Effect of loading on swelling-controlled drug release from hydrophobic polyelectrolyte gel beads

Abstract

The effect of oxprenolol HCl loading on the kinetics of polymer swelling and drug release from suspension-polymerized poly(methyl methacrylate-co-methacrylic acid) (PMMA/MAA) beads has been studied in detail. Within the range of variables studied, the polymer swelling rate increases with buffer pH and concentration. And an ionization-controlled swelling mechanism (analogous to the relaxation-controlled mechanism) mechanism) seems to become more rate-limiting at higher buffer concentrations. At oxprenolol HCL loading levels below 17.8%, the drug release and associated dimensional changes (in pH 7.4) exhibit an extended quasi-linear region despite the inherent limitation of spherical geometry. At higher loading levels, the drug release becomes faster and first-order in nature. This is apparently a result of the transition from a dissolved to a dispersed system above a percolation threshold (15-18% loading in the present study).
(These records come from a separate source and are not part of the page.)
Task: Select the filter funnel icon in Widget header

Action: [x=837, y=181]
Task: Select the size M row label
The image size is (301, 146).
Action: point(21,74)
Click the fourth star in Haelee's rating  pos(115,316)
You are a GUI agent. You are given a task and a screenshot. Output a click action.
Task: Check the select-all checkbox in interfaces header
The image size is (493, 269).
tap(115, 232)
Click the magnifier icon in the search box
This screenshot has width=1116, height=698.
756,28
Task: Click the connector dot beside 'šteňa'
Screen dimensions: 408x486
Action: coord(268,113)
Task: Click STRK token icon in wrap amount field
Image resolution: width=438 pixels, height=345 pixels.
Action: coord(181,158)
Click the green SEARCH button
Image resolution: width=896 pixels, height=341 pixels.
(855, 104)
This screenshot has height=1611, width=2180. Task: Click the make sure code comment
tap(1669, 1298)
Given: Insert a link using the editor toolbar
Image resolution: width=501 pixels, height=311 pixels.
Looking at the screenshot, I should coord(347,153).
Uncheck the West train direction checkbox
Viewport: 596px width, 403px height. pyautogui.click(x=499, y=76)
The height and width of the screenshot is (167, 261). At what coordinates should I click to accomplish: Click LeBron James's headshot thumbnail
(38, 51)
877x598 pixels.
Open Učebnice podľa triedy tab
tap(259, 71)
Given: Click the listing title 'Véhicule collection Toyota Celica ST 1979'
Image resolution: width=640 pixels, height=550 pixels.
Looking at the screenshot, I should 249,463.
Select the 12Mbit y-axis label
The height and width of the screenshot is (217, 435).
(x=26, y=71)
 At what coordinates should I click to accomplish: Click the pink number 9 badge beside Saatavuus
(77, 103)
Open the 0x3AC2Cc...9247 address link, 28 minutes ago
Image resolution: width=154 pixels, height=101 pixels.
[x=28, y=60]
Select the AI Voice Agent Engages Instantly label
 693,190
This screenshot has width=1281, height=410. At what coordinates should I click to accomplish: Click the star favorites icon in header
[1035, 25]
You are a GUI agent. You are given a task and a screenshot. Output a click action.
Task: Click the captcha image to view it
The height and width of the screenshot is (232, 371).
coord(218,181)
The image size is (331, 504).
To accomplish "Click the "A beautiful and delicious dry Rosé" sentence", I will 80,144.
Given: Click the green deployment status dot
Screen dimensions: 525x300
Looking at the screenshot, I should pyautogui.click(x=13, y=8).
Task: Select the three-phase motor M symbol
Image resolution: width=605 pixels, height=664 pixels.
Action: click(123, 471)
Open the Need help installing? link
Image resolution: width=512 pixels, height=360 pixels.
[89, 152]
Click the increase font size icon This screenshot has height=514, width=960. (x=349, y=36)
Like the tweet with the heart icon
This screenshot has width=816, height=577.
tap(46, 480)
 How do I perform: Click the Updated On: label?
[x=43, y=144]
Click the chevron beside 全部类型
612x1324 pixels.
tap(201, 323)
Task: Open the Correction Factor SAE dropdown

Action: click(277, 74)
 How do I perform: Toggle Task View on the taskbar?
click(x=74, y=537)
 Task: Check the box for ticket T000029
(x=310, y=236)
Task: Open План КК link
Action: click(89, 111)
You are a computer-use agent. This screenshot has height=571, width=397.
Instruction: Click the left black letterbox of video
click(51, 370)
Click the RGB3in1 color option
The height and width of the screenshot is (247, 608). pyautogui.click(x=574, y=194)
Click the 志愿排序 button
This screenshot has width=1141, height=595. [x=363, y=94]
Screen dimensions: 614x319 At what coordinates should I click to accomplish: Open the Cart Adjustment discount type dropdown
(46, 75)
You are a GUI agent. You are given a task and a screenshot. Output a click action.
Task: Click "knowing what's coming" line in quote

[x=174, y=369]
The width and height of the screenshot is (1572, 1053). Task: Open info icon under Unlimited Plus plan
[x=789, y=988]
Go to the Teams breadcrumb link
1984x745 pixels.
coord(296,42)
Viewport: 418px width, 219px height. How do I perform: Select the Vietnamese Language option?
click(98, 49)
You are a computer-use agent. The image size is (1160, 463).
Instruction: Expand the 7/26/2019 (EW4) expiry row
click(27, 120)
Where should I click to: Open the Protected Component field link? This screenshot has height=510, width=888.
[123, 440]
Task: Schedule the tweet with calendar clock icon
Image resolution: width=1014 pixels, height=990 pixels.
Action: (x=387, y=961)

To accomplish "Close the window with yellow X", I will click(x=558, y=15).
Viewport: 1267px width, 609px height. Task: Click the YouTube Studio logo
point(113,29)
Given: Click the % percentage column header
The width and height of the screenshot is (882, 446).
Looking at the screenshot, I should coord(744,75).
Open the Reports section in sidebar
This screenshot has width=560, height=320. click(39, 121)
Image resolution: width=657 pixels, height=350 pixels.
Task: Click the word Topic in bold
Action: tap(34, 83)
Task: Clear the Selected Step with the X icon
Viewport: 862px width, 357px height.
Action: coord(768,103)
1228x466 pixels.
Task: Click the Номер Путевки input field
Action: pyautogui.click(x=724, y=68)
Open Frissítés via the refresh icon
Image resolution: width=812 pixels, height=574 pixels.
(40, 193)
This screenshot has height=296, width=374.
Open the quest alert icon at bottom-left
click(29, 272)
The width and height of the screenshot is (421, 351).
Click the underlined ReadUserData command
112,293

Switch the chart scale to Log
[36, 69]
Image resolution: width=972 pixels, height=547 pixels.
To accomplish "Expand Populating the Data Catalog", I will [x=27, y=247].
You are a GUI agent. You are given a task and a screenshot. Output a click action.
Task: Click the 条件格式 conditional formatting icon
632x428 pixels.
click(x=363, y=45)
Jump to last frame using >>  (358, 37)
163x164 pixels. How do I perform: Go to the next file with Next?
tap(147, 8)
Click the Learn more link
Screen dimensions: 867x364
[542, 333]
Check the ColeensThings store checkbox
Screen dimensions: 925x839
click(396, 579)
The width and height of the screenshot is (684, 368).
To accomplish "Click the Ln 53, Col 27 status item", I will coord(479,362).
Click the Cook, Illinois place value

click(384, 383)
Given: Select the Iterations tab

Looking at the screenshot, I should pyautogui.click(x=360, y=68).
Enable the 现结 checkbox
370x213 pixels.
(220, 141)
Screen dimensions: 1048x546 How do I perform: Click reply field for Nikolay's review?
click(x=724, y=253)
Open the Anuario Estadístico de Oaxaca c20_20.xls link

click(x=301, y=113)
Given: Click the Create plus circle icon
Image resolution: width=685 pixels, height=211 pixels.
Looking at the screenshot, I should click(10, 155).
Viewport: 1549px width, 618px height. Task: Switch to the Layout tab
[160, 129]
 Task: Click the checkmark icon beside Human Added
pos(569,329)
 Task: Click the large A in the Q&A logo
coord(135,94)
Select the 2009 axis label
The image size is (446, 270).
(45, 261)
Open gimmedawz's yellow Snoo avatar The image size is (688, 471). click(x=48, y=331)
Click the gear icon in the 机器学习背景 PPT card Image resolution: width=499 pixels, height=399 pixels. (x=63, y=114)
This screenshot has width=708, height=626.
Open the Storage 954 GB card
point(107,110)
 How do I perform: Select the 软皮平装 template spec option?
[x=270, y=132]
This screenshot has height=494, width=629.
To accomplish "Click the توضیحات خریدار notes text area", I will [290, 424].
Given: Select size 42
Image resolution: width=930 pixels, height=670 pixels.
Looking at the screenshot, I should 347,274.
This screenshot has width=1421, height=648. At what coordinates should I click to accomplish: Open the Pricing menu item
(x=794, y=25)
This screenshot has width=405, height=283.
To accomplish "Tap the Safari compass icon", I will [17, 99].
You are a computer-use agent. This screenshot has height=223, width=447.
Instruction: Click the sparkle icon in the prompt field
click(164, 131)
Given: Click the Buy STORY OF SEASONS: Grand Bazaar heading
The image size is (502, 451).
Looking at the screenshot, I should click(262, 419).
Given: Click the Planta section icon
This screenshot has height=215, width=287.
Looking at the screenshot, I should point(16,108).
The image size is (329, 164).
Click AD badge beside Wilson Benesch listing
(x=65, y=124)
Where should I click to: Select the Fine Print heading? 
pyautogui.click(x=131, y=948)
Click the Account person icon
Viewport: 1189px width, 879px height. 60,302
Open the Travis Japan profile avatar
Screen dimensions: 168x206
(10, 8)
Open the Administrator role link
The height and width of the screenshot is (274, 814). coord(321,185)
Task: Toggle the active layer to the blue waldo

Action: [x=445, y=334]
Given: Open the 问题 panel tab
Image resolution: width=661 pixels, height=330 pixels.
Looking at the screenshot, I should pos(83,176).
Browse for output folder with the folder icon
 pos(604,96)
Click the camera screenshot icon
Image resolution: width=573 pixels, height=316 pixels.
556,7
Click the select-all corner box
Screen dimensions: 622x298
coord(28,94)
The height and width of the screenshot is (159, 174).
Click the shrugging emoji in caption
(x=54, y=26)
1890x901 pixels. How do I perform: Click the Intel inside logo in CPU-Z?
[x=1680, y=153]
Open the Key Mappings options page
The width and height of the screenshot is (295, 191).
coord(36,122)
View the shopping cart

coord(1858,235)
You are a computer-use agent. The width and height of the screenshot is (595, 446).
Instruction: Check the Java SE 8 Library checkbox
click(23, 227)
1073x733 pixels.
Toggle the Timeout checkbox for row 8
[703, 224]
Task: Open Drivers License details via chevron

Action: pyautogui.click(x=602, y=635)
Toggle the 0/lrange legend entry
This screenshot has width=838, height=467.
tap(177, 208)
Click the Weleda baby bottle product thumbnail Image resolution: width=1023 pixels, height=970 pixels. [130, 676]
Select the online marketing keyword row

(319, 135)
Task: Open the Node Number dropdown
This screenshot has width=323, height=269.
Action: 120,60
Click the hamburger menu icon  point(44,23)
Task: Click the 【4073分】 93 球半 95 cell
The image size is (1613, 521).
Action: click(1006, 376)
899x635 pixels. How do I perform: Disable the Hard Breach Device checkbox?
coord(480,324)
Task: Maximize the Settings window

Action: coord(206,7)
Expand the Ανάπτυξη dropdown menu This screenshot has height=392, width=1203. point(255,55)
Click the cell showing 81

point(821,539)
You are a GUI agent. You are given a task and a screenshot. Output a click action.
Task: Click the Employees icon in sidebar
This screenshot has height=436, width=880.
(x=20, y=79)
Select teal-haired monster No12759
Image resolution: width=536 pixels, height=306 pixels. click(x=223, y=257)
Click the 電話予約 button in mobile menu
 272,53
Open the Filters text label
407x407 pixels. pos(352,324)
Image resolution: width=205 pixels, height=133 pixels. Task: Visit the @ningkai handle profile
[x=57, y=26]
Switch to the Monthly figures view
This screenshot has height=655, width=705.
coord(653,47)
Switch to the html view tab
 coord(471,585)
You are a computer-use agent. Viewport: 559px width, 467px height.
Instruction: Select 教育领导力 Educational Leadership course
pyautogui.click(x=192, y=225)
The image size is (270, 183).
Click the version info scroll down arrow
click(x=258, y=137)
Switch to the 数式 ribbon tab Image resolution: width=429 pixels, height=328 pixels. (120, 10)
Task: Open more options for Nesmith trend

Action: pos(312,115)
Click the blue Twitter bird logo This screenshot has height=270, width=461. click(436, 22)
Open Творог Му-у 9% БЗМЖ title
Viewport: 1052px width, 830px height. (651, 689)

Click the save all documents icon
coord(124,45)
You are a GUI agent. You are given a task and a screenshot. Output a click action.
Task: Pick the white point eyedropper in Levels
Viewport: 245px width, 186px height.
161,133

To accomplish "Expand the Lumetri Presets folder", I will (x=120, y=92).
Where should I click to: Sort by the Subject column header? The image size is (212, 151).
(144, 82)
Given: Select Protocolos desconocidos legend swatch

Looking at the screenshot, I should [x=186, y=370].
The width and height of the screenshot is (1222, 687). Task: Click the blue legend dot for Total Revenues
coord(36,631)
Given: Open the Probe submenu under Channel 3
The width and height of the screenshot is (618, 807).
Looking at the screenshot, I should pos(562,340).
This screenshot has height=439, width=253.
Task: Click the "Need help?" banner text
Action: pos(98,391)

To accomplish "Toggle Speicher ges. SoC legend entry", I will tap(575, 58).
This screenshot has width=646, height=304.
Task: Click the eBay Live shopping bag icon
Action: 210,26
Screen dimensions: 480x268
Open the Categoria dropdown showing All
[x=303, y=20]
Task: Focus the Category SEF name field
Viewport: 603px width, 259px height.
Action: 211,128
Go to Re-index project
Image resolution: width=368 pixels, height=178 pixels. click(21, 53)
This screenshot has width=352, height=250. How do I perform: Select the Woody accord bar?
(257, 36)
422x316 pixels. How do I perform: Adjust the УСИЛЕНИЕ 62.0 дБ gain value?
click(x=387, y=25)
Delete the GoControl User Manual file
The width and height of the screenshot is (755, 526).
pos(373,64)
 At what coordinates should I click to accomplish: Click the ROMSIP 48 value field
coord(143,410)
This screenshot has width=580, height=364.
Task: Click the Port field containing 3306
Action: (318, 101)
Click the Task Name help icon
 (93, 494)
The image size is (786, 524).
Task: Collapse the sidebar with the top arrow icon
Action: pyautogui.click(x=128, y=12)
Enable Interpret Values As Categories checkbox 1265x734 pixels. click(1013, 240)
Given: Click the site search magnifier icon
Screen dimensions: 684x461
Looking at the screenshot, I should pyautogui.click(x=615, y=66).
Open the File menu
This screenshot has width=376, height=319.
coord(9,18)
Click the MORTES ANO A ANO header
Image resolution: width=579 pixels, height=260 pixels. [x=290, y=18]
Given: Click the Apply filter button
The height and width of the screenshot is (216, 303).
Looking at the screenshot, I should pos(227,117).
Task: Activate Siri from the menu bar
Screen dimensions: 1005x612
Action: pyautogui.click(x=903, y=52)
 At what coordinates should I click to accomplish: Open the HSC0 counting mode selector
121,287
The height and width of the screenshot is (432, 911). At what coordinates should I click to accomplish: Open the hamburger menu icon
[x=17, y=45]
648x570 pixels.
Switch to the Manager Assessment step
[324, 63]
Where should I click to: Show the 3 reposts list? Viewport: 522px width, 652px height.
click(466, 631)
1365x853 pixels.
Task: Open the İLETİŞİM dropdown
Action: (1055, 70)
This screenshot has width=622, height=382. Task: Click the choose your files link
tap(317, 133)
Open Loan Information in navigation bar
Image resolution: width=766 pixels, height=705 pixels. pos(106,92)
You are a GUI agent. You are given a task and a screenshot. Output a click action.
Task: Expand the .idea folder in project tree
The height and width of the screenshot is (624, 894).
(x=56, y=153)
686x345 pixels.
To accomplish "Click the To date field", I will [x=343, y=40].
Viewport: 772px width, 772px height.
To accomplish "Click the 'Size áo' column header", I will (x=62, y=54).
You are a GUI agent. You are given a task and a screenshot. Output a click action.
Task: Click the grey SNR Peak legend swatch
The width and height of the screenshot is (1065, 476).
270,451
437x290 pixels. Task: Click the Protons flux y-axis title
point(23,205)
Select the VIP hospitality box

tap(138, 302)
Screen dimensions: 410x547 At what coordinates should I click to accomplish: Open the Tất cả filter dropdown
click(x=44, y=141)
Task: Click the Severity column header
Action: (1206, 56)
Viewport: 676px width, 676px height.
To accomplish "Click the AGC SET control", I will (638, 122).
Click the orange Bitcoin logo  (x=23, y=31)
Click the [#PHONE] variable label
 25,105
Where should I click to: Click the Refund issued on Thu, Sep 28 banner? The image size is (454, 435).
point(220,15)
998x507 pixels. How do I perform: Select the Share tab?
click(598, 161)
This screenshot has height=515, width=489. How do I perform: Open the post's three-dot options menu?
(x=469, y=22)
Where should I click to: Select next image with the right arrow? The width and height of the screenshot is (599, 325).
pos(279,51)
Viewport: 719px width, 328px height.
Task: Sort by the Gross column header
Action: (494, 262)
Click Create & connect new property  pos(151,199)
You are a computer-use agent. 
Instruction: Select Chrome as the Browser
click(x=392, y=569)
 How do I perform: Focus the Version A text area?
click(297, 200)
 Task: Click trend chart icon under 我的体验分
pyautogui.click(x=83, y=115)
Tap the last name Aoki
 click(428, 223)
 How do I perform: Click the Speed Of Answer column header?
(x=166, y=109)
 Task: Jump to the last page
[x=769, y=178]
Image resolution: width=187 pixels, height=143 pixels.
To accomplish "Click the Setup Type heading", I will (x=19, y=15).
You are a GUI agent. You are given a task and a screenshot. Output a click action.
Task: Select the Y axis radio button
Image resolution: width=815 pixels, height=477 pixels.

As a result of competition from processes such as the reduction of bead dimension due to drug release and the dimensional increase due to polymer swelling and osmotic contributions from the drug, the transient bead diameter increases monotonically during drug release at loading levels up to 25.6%, whereas upon further increasing the drug loading, the bead diameter goes through a maximum during the early drug release, which eventually increases again as a result of the slow but continuous increase in polymer swelling due to further ionization. In all cases, both the drug release and the dimensional changes approach completion as the penetrating ionization fronts meet at the center, indicating a true swelling-controlled behavior.